Window into the State House

Bayside Expo developers buy Santander site for $110M   This is an interesting development over by UMass-Boston. From Jennifer Smith at the Dorchester Reporter: “The developers of the former Bayside Expo Center site are expanding their footprint around Columbia Point. Accordia Partners and Ares Capital closed on the 2 Morrissey Blvd. property, currently home to a Santander Bank, on Monday. … According to Suffolk Registry of Deeds records, the new owners of 2 Morrissey paid $110,000,000 for the parcels, which include five buildings and a total of 425,000 rentable square feet.” Speaking of developments, Tim Logan at the Globe has an update on the planned redevelopment of the Suffolk Downs racetrack – and how residents and developers don’t exactly see eye to eye on what can and should be built at the site after the racetrack officially closes this summer.   T rejects Walsh’s call for fare hike freeze in wake of derailment   Mayor Marty Walsh was on the Twitter warpath yesterday, demanding that the T put off a planned fare hike next month until train service is fully restored after last week’s Red Line derailment, reports the Globe’s Matt Stout and the Herald’s Sean Philip Cotter. Transit officials have rejected the demand. Walsh has also called for the city to have greater say in T operations – and this one could get interesting on Beacon Hill over coming months with the current oversight board’s term set to expire next year.  Btw: Bruce Mohl at CommonWealth magazine reports how the T is now focusing on the train itself as the possible cause of the Rail Line derailment. Meanwhile, from SHNS’s Chris Lisinski (pay wall): “MBTA also launching systemwide safety review.” Finally, from the Globe’s Joan Vennochi: “Wanted for the T: more urgency and empathy from Baker.”  

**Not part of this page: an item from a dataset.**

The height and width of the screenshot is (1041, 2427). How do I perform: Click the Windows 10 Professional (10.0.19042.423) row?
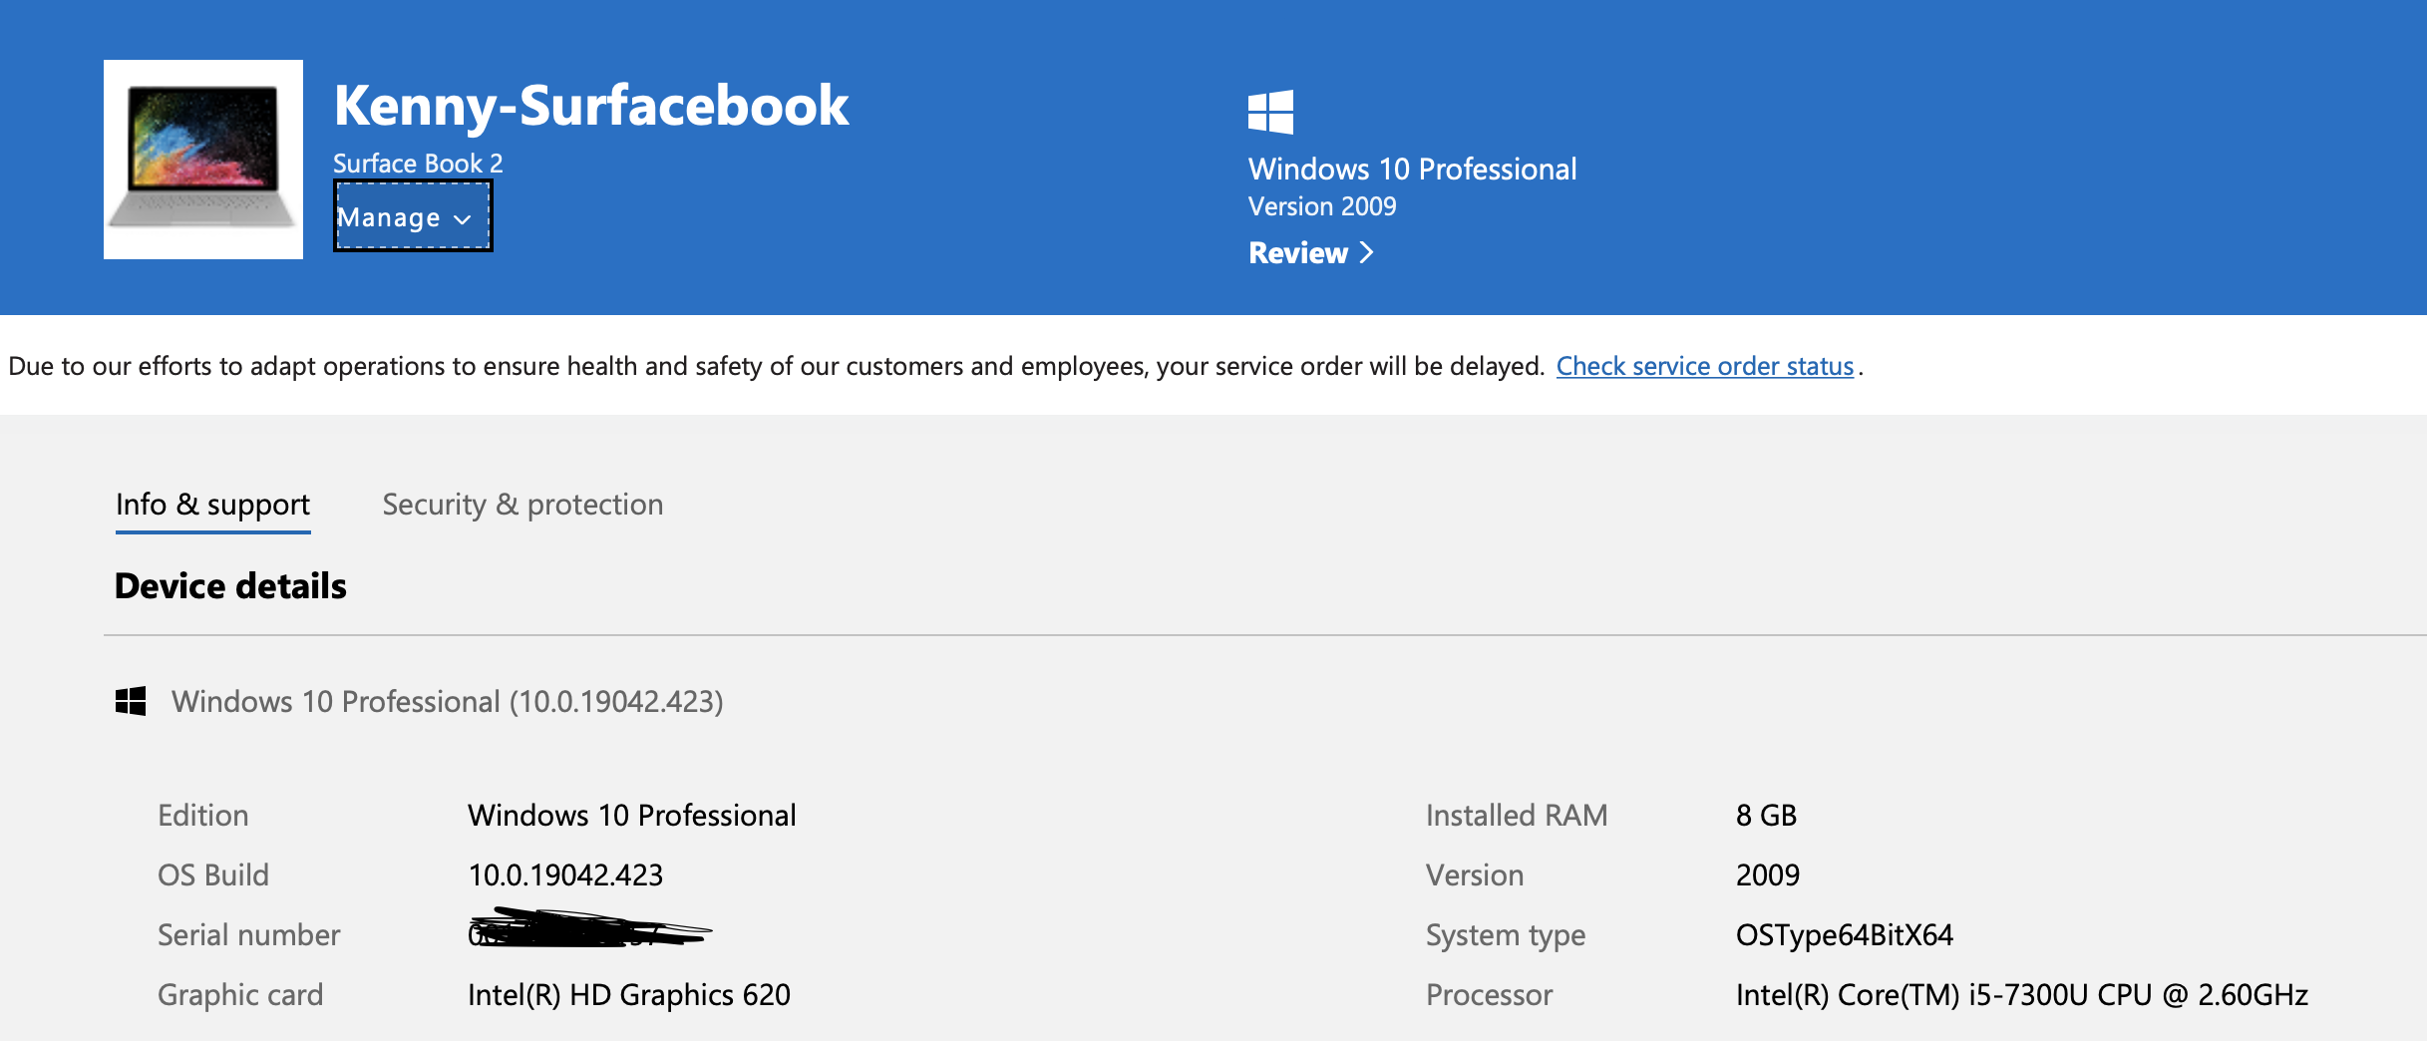tap(447, 702)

  The Beacon Hill abortion debate: Not as ‘cut and dry’ as it appears   Pro- and anti-abortion activists descended on the State House yesterday for a public hearing on legislation that would expand abortion rights in Massachusetts – with plenty of passionate and sometimes over-the-top rhetoric flying around. MassLive’s Shira Schoenberg and the Globe’s Stephanie Ebbert have the details. But WGBH’s Mike Deehan reports that the “politics of the bill, and what an eventual law may look like, aren’t as cut and dry” as portrayed by opposing sides in the debate. Think: “Moderate to conservative Democrats.” And one can add, via Shira Schoenberg at MassLive, a certain pro-choice corner-office occupant: “Gov. Charlie Baker ‘concerned’ about ROE Act’s expansion of abortion access.”